The independent newspaper of the University of Iowa community since 1868

The Daily Iowan

The independent newspaper of the University of Iowa community since 1868

The Daily Iowan

The independent newspaper of the University of Iowa community since 1868

The Daily Iowan

Making a stand for laughter: Standup Comedy class to take the stage


There’s always one person who can’t stop making jokes in class. But in one Iowa class, students do nothing but make jokes. Now, they’re getting the opportunity to tell the jokes to an audience.

At 7:30 p.m. May 8, the students of Megan Gogerty’s Standup Comedy Practicum course will take the stage at the Mill, 120 E. Burlington St., for “It’s Only a Test.”
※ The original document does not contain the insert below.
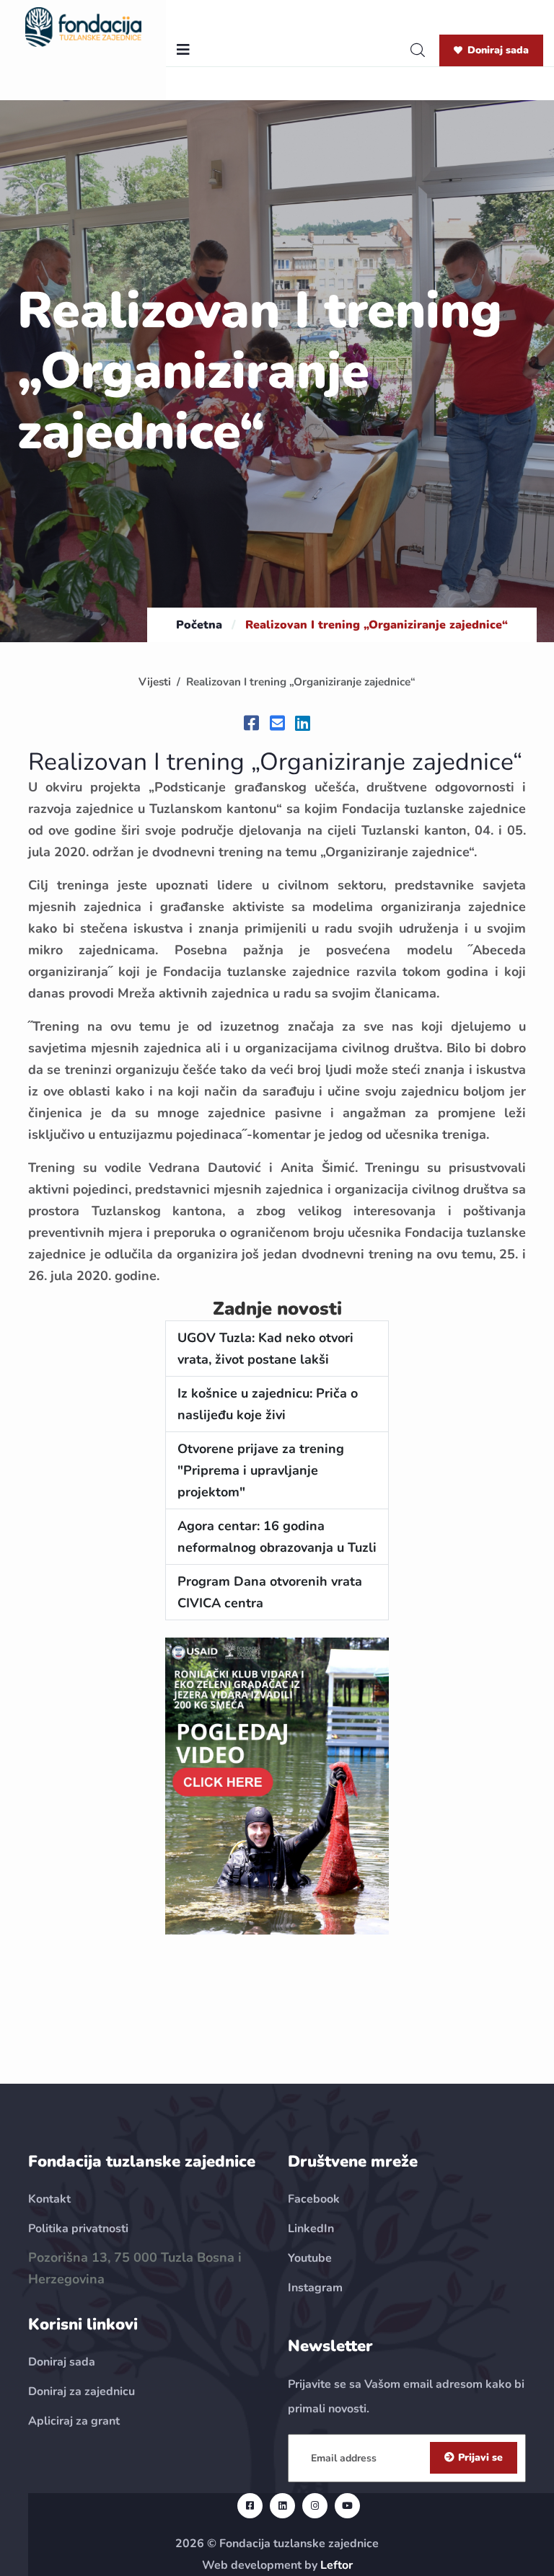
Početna (199, 625)
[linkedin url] (282, 2505)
Gogerty, a lecturer in the Theater Department, said she hopes her students are ready. Going into the show, she wanted to make sure the students knew the laughs are not the end-all, be-all of their sets.
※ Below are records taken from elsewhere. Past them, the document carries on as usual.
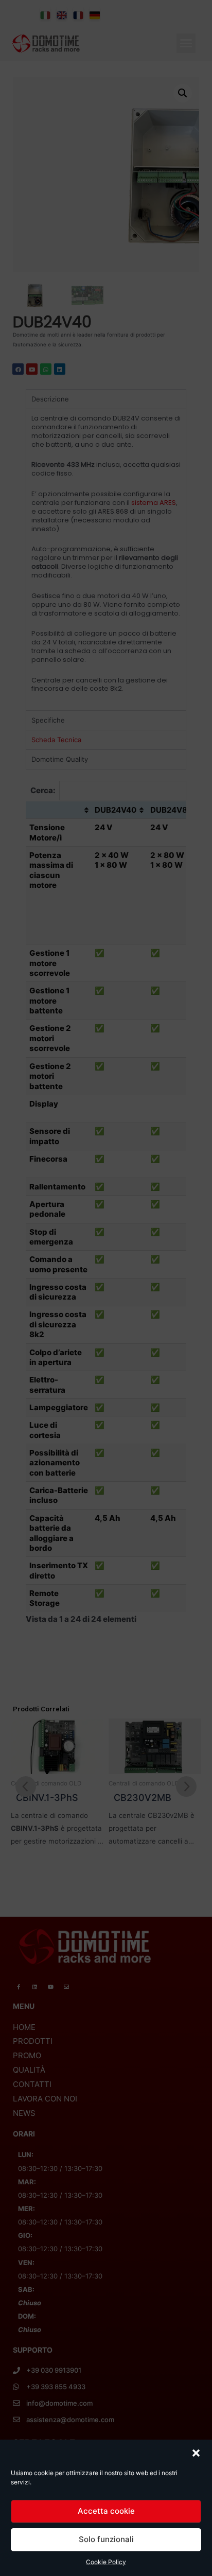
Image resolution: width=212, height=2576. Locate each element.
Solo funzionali (106, 2539)
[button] (196, 2453)
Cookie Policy (106, 2562)
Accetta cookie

“Ironically, the comedian’s job isn’t to get laughs,” she said.

Instead, she believes they are merely “payment for the job.”
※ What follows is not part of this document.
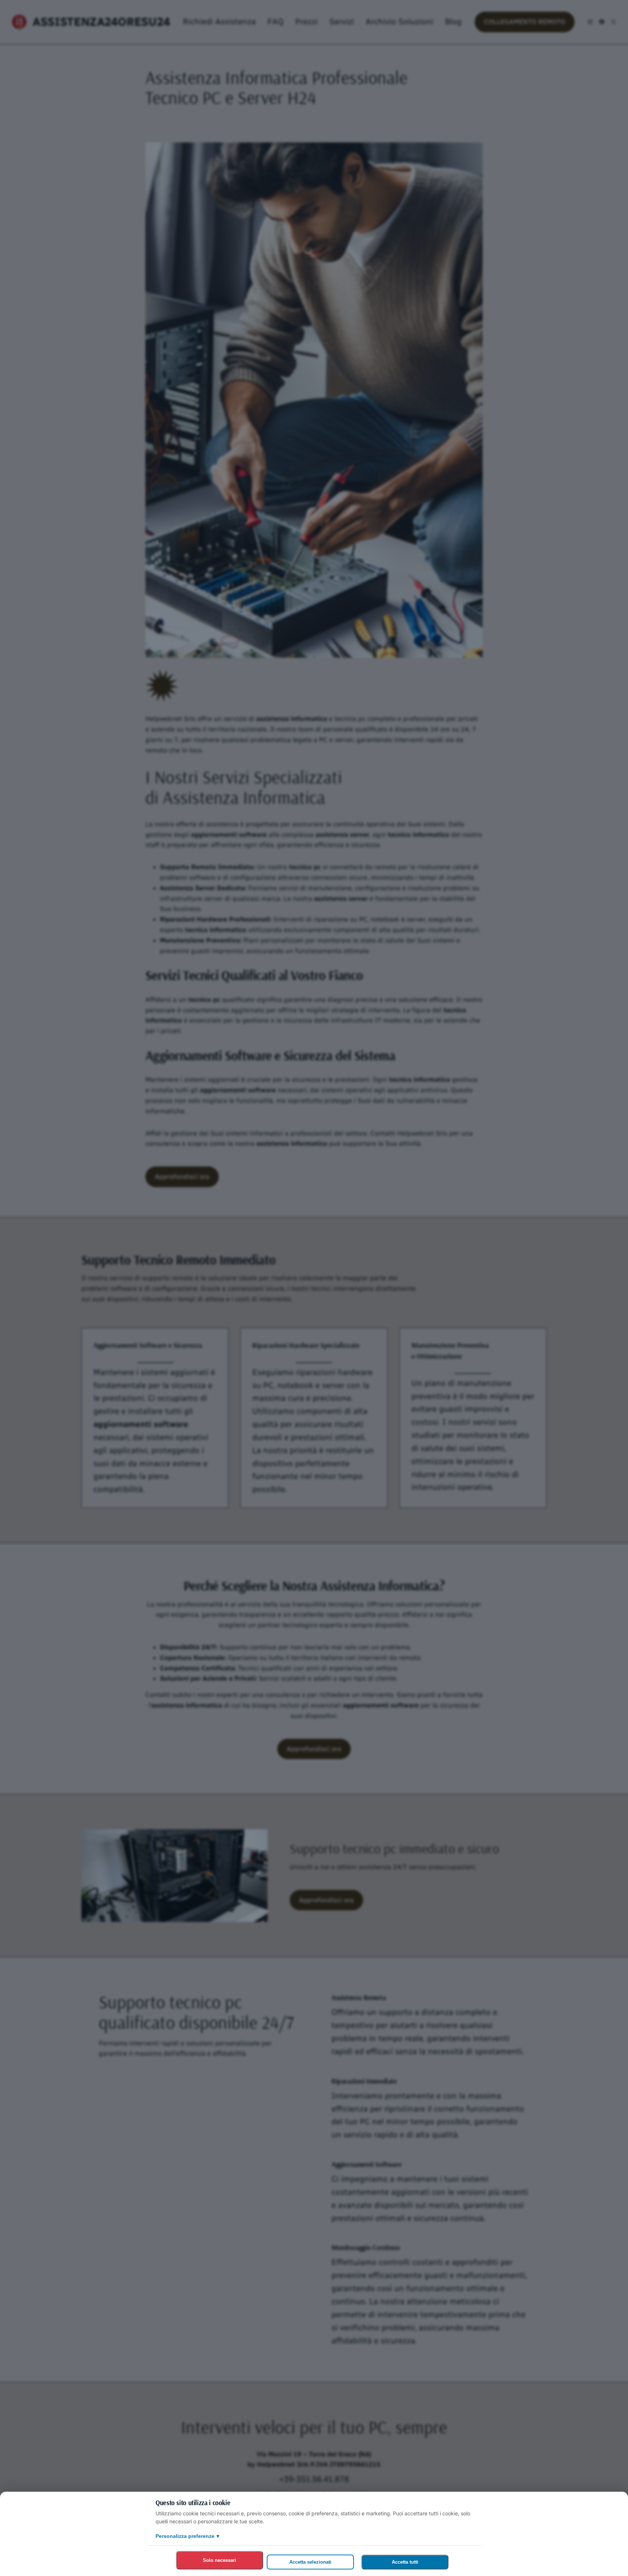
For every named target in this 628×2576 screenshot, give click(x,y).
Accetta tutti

“[The set] could get laughs and could not get laughs,” Gogerty said. “I can’t control people. I can’t control whether or not they laugh … People can take it or leave it.”

Jaclyn Kain, a senior in the class, has learned over the course’s past 16 weeks that audiences respond to truth. They know when she’s embellishing, and in turn, she gets the most laughs when she tells the truth.

“As a performer, when you say those embellishments that aren’t true to yourself, the audience knows,” she said. “Be truthful to yourself — whether it be how terrible you are or how great you are — they’re going to enjoy it.”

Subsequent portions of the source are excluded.